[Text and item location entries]
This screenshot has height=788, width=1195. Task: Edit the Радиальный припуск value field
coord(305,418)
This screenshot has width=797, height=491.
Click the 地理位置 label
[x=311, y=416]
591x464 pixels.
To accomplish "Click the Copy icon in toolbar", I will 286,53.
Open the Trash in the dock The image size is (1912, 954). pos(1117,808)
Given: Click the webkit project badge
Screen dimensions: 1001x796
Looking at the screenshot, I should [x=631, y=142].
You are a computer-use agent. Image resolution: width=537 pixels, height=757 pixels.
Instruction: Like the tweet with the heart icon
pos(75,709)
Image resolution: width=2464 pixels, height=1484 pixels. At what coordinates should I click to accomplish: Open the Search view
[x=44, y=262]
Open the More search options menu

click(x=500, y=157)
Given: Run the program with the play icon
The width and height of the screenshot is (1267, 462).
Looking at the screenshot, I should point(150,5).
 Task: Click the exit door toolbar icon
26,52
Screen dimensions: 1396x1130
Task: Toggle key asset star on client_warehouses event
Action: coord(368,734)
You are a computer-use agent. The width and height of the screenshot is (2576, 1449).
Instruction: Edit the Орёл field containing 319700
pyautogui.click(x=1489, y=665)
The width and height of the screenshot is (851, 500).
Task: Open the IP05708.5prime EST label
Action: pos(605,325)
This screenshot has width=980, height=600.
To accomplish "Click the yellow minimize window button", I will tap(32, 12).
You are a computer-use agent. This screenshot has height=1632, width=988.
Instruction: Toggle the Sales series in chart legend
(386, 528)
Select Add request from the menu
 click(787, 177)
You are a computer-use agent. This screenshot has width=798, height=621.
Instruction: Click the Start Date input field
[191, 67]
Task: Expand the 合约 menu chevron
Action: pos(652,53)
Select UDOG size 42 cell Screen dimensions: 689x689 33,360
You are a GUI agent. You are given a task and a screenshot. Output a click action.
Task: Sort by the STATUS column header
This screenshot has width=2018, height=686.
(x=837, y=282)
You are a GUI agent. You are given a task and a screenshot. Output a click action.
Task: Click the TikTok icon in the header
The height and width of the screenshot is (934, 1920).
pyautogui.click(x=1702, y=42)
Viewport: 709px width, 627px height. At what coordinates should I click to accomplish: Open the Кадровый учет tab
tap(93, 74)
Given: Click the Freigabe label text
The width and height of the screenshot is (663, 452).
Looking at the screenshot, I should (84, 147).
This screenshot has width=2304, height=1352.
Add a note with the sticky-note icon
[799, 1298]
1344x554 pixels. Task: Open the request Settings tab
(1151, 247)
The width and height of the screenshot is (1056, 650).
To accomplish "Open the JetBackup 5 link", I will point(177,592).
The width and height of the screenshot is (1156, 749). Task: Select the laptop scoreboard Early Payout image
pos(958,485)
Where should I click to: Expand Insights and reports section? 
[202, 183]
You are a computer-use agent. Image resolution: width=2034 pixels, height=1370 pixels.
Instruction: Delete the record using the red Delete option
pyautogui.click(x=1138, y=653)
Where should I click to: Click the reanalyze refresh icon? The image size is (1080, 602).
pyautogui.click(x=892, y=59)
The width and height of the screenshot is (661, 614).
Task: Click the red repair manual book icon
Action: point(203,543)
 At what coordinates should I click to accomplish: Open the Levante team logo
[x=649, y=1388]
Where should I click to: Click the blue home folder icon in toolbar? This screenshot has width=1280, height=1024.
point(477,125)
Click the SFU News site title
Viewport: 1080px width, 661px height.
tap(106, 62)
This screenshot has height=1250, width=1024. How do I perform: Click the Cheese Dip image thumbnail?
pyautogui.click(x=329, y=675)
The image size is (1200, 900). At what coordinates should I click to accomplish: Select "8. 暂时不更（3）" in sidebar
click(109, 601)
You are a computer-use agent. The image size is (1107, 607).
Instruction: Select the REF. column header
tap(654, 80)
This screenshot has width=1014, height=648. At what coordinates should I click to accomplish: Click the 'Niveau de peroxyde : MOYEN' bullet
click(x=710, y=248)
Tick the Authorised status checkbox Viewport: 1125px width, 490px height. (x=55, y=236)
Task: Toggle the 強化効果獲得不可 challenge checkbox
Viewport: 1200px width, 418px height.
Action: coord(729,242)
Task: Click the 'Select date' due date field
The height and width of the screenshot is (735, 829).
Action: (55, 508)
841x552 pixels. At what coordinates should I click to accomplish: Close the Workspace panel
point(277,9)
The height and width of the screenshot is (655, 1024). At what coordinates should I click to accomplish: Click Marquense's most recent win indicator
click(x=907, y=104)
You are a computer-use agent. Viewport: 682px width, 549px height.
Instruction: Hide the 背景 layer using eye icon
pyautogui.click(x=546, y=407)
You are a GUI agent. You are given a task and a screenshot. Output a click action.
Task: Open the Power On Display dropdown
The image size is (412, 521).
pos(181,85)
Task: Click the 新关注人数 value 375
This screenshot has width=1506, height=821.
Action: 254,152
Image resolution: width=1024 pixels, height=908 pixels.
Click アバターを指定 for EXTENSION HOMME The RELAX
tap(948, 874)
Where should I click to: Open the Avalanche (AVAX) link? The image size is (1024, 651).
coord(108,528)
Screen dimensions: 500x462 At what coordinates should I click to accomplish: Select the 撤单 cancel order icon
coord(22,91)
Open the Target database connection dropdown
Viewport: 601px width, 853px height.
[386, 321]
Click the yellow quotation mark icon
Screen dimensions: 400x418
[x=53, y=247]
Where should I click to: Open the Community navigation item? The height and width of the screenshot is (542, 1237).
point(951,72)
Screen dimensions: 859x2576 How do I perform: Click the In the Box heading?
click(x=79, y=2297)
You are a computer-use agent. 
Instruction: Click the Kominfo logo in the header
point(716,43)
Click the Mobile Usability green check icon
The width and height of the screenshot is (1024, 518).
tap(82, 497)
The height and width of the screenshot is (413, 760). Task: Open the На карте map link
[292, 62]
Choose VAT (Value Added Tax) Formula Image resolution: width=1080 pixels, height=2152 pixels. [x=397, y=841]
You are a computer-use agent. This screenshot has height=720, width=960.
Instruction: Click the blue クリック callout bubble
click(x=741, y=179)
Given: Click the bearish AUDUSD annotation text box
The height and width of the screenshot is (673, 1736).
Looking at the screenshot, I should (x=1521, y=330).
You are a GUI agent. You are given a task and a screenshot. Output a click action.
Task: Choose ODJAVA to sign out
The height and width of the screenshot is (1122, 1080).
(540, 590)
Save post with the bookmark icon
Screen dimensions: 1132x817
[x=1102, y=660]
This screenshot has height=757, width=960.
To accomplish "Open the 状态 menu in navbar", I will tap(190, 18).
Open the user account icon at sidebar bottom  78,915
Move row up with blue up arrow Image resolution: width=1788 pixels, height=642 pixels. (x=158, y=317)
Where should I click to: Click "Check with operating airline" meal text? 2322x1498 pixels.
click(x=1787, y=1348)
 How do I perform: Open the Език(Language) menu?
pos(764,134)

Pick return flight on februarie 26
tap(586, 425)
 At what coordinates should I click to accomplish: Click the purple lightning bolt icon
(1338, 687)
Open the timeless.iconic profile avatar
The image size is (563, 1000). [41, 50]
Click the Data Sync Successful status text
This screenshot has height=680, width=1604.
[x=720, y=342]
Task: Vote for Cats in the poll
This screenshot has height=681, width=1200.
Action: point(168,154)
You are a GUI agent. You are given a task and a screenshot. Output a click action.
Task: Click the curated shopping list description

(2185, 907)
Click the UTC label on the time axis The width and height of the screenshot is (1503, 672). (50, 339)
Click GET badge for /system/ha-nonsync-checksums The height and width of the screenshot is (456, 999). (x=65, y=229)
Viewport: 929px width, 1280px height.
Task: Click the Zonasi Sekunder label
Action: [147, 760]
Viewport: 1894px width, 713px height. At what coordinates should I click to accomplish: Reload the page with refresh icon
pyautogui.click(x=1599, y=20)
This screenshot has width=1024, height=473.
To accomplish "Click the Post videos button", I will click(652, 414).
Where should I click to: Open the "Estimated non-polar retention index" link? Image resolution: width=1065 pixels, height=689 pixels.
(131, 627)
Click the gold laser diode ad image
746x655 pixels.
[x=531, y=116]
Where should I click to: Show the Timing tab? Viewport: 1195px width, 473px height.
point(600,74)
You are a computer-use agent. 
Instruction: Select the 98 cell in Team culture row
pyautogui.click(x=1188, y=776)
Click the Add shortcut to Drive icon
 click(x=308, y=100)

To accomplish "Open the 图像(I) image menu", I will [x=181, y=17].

▶ [Work to do] Render the material from its first line up to and including the line with "Action: coord(368,734)" as a JSON list of strings, one string per line, and leave out blank lines.

▶ [Reply to the exercise]
[
  "This screenshot has height=788, width=1195. Task: Edit the Радиальный припуск value field",
  "coord(305,418)",
  "This screenshot has width=797, height=491.",
  "Click the 地理位置 label",
  "[x=311, y=416]",
  "591x464 pixels.",
  "To accomplish \"Click the Copy icon in toolbar\", I will 286,53.",
  "Open the Trash in the dock The image size is (1912, 954). pos(1117,808)",
  "Given: Click the webkit project badge",
  "Screen dimensions: 1001x796",
  "Looking at the screenshot, I should [x=631, y=142].",
  "You are a computer-use agent. Image resolution: width=537 pixels, height=757 pixels.",
  "Instruction: Like the tweet with the heart icon",
  "pos(75,709)",
  "Image resolution: width=2464 pixels, height=1484 pixels. At what coordinates should I click to accomplish: Open the Search view",
  "[x=44, y=262]",
  "Open the More search options menu",
  "click(x=500, y=157)",
  "Given: Run the program with the play icon",
  "The width and height of the screenshot is (1267, 462).",
  "Looking at the screenshot, I should point(150,5).",
  " Task: Click the exit door toolbar icon",
  "26,52",
  "Screen dimensions: 1396x1130",
  "Task: Toggle key asset star on client_warehouses event",
  "Action: coord(368,734)"
]